With the exception of our Italian female, all our choughs are from, or descendants of, Paradise Park’s captive population. Genetically these are North Welsh birds not Cornish just to confuse people. This year Paradise Park successfully parent-reared eight choughs and there was even a case of one female becoming a foster mum.

Choughs bred at Paradise Park

Chough chicks and parents in their flocking aviary at Paradise Park, Cornwall. Photo by Liz Corry

Ali and Ray explaining their flocking aviary setup

Ali and Ray explaining their flocking aviary setup. Photo by Liz Corry

Paradise Park very generously agreed to send six of the eight chicks to Jersey to take part in the release program. Having been parent-reared the hope is that they will pass on the skills they learned from their parents to the Durrell chicks.

In return the Durrell chicks will guide them through the behavioural training, hopefully tell them the keepers are trustworthy people, and generally ease the transition phase from captive to released birds.

The chicks were caught up and put into crates by Paradise Park staff Olly Frost and David Woolcock. They were then driven to Perranporth airport to meet Lee Durrell and Colin Stevenson. Lee had very kindly offered to fly them back to Jersey on her plane with Colin piloting. A potential eight hour van journey via a ferry was swiftly cut down to 55 minutes with the choughs arriving in Jersey by lunchtime on the 24th July.

Flying into land at Jersey

Flying into land at Jersey. Photo by Liz Corry

They were driven in convoy up to the aviary at Sorel by Colin and students Adam and Max. There they were met by Durrell’s vet team to examine them and take blood samples for health screening. The Durrell chicks were very excited to hear the first ‘foreign’ chough call. However the presence of six people, one holding a syringe, quickly dampened their excitement. The free-flying adults outside did not appear bothered by the new arrivals they simply wanted their afternoon feed before returning to the fields.

The new arrivals had to spend a week isolated in section 1A of the aviary whilst awaiting the results of the blood tests. If clear they can be mixed with the other four in section 2. All choughs inside the aviary are under quarantine conditions as soon as the first Paradise Park chick left its crate. As such they must remain locked inside until given the all clear.

This seemed to prove frustrating to the Durrell chicks at first. Having recently been given the opportunity to fly free for several hours they seemed annoyed and confused as to why they were being separated from the adults. The new arrivals also took a keen interest in the adults. For the first few days the new chicks would hide in the shelter boxes but leap out whenever they heard the calls of the adults arriving at the aviary.
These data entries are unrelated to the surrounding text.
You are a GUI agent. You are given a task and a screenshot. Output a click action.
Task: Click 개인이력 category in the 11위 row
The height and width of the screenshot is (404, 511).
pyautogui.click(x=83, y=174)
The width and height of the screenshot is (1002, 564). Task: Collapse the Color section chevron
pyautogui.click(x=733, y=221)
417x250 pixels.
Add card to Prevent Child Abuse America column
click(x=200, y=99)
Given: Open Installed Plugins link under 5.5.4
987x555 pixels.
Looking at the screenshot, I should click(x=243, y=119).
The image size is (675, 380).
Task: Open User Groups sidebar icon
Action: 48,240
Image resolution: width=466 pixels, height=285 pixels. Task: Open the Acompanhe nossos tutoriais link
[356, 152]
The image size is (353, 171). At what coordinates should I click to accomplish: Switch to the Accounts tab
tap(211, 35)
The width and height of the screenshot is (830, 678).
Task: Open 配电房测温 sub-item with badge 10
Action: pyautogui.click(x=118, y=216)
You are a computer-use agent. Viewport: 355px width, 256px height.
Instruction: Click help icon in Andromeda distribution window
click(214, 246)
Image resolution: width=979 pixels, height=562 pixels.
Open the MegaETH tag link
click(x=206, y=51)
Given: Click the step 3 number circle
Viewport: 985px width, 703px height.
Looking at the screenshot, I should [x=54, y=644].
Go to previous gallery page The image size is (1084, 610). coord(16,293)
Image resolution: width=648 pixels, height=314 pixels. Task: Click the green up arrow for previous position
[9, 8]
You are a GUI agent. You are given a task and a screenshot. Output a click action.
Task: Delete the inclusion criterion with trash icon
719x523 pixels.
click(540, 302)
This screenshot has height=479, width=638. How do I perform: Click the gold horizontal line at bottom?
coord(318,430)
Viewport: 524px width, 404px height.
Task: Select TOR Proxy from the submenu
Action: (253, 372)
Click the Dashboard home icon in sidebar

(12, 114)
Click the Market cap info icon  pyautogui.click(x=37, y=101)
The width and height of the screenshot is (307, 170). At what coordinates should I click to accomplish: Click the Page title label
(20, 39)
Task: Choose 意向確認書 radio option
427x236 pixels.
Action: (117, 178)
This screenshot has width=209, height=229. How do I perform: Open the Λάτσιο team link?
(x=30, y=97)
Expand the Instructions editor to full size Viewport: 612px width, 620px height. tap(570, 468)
View from inside keeper porch

View from inside keeper porch. Photo by Liz Corry

Interestingly there was not much interaction between the two groups of chicks. This can only be taken as a good thing as the two groups feed next to each other without any fighting or bullying.

The two groups are due to mix next month. Max and Adam will continue with behavioral observations to assess how well the groups integrate and results will be published in next month’s report.

A wild Cornish chough chick

A wild Cornish chough. Photo by Liz Corry

Liz Corry and Harriet Clark traveled to Cornwall three days before the import. A day was spent behind the scenes at Paradise Park kindly shown around by Alison and Ray Hales.Followed by a 36 hour chough hunt to see wild choughs and learn how the RSPB are working to protect this species and their habitat.

Claire Mucklow, RSPB Cornwall chough project manager, and Nicola Shanks, chough project officer, generously gave up their morning to chauffer Durrell staff across fields and cliff tops. Fourteen choughs were counted at one roost site, accounting for almost half of the Cornish population.

A report on the trip to Cornwall including a guided tour by the RSPB of wild Cornish chough habitat will feature on this website very soon! For more news about the wild choughs in Cornwall click here.

Family of Cornish choughs

Family of Cornish choughs. Photo by Liz Corry

2 thoughts on “Chough report: July 2014

  1. Congratulations on winning the Peter Walpole’s People’s Choice Award, and it sounds like all is going really well!